見出し画像

短編小説:便利な世界の不自由な私へ 〜現代社会と戦う子持ち様の話〜

 皆さんは、エジソンという大罪人をご存知ですか。

 そうです。数多の発明品を生み出し、発明王と呼ばれたトーマス・エジソンの事です。彼は配電システムを構築し、電気を普及させた技術革新の功績者でもあります。

 人類が夜遅くまで活動できるようになったのは彼の功績によるものです。一般家庭でも電気が使えるようになり、人類は夜を克服しました。夜の暗闇を照らすこの電灯も、彼の発明と言われているとかいないとか。

 夜を克服した人類は昼夜問わず働けるようになり、生産性を向上させました。技術革新はさらなる技術革新を生み、今日の便利な世界が出来上がったわけです。おかげで私もこうして技術革新の祖に照らされながら夜の10時になっても会社のパソコンに向かう事ができ、今も終わらない仕事に頭を抱えているのであります。

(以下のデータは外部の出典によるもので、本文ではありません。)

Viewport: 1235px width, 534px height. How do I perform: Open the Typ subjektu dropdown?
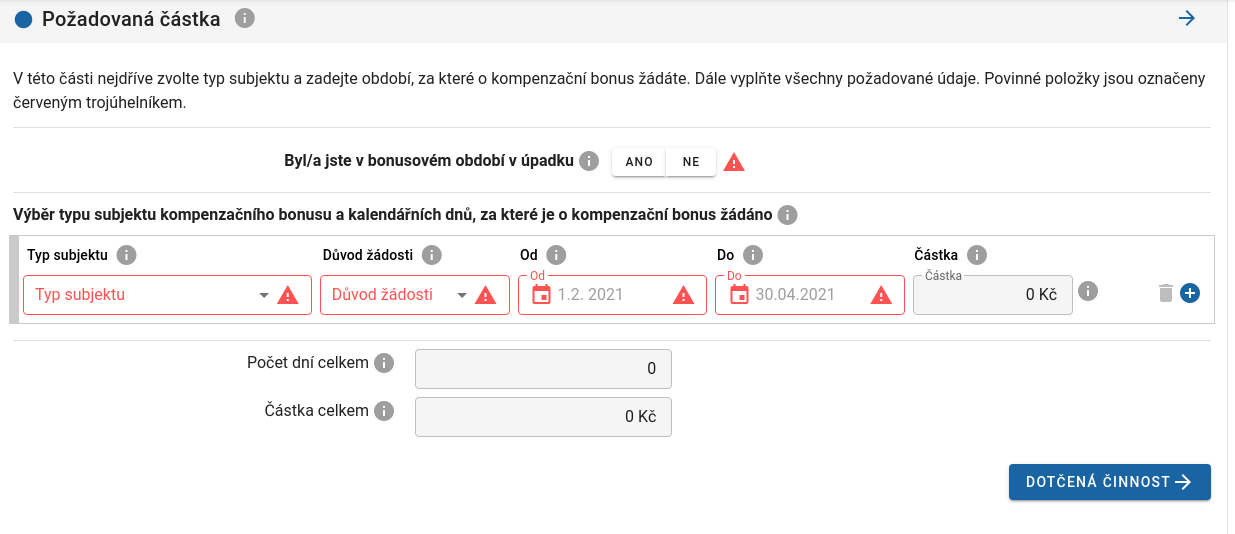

 天才エジソンが私にもたらしたものは、不自由でした。

 いや、きっとこの不自由をもたらされたのは私だけではないはずです。この間退職した稲田さんだって、ほぼ毎日夜の10時半まで残業していましたから、きっとそうです。先週終電に乗った時も疲れきった顔をしたサラリーマンが何人もいましたから、絶対にそうです。時代を超えて多くの人々に不自由をもたらしているのだから、やっぱりエジソンは大罪人だと私は思うのです。

 エジソンがこの夜を照らす灯りさえ普及させなければ、私は2歳の息子を母に預けてこんな夜遅くまで仕事をすることなんてなかったはずです。電気なんてものがなければ、私は今頃2歳の息子と川の字になって家で寝ているはずです。そもそも、人間は夜になったら寝る生き物のはずです。そうですとも。人間は、日の入りの時刻には家に帰って家族で過ごし、ご飯を食べて寝て、それから日の出と共に起きて、また一日を始める生き物のはずではありませんか。それが本来の人間らしい生活ではありませんか。

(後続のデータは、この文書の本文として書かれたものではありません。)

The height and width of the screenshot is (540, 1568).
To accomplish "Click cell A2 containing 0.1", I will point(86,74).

 よくよく考えてみると、この世はあまりに便利になり過ぎました。便利によって得られたものが不自由であったと、なぜ多くの人は今だに気付かないのでしょうか。これだけ不自由になったのに、なぜ人類は進化したと思い込んでいるのでしょうか。なぜ現代は昔に比べて発展したなどと、過信しているのでしょうか。

 昔の人は有能でした。出来ない事をちゃんと受け入れて、無理のない生活をしていました。
 その日に必要な分のお水を汲んで、食べる分だけご飯を準備して、自然にあるもので道具を作り、消費する。必要品は物々交換したり、お下がりを頂いてありがたく使う。日が落ちたら手元は暗くなり、仕事ができなくなって家に帰る。夜は危険だから外に出ず、家で静かに過ごし1日を終える。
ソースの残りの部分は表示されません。